Article

Code reviews in the age of AI

Jan Hoon

AI-assisted development is producing more code, faster, than most teams were built to handle.

That is mostly a good thing. Teams are solving bigger problems, closing more issues, and shipping things that would have taken weeks in a matter of days. The acceleration is real and it compounds quickly.

But there is a cost that is starting to show up in engineering backlogs everywhere: pull requests are getting large, complex, and frequent — and there is only so much code a developer can read in a day. That capacity has not changed. The volume has.

What has actually changed

The way most developers use AI tools now is not just autocomplete on steroids. It is whole-feature generation. You describe a problem, review an outline, and get back a working implementation across multiple files that might span services, migrations, types, and tests.
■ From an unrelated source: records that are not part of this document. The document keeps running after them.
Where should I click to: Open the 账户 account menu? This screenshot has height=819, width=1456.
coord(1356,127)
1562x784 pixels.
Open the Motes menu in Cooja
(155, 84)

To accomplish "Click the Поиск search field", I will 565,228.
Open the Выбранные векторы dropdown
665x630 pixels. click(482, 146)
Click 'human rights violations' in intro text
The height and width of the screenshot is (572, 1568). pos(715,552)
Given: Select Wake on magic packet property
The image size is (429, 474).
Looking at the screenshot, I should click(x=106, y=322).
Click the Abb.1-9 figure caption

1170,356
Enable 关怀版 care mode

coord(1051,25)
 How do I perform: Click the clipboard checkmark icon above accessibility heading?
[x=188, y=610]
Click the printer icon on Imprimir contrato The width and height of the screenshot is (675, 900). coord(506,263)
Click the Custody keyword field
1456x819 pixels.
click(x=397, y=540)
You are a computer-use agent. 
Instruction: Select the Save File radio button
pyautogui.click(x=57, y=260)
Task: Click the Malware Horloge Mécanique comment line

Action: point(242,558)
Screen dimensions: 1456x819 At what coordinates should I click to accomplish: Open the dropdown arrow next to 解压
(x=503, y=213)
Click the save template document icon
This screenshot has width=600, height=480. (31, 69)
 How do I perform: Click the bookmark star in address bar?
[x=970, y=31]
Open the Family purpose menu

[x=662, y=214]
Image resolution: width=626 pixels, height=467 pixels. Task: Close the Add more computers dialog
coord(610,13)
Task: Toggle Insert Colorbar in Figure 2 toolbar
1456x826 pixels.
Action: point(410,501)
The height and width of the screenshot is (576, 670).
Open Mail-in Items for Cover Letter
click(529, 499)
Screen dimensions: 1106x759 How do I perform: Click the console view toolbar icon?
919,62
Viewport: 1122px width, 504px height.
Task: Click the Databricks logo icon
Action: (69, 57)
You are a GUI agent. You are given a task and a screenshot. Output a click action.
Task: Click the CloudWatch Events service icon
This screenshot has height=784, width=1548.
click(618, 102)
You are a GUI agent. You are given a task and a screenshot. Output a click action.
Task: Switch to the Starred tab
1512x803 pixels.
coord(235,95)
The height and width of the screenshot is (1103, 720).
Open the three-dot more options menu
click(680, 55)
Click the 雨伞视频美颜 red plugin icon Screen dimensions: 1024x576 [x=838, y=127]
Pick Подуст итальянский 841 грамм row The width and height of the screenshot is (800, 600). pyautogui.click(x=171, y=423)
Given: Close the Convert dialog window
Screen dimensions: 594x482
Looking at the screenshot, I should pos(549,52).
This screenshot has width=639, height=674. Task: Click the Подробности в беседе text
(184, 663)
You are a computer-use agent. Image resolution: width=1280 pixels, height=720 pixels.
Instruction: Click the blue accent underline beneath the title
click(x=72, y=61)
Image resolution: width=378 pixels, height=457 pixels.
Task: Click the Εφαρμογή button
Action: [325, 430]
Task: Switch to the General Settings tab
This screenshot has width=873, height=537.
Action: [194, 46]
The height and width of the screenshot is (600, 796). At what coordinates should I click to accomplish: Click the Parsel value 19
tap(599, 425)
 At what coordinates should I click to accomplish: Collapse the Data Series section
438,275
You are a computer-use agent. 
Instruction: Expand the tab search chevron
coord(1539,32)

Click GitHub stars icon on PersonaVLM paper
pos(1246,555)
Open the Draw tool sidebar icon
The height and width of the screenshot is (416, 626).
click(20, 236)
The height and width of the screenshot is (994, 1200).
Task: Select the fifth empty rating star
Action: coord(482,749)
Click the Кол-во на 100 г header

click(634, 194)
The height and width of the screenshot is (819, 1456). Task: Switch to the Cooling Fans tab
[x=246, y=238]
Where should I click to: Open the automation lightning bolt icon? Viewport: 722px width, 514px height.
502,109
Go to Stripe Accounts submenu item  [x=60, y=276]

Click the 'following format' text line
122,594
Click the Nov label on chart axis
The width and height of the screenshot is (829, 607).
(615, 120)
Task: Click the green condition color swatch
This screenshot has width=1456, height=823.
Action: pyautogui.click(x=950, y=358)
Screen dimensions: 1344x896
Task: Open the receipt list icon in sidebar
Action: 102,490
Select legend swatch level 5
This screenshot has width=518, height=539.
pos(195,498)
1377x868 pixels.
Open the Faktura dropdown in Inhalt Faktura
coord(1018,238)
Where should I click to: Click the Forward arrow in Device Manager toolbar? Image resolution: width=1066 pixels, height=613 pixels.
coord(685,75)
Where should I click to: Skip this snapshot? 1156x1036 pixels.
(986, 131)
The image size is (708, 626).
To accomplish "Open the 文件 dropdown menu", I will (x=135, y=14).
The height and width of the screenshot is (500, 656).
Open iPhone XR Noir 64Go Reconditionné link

This is genuinely powerful. It also means that the unit of change has grown. Where a developer might have submitted a focused 200-line PR before, the same developer with AI assistance is now submitting 800 lines across twelve files — and they are doing it more often.

The reviewer on the other side of that PR is still a human, still working at human speed, and now expected to understand and validate changes they had no part in creating.

This is not a temporary friction. It is a structural shift. And if teams do not adapt the review process to match the new production rate, the review bottleneck will quietly undo a lot of the productivity they think they are gaining.

Why the old approach is not scaling

The traditional code review approach goes something like this: check out the branch, run the code locally, read through the diff line by line, and write comments.

That works reasonably well when diffs are small, when the reviewer has context about why the changes were made, and when there is time to think carefully.

None of those things are reliably true anymore.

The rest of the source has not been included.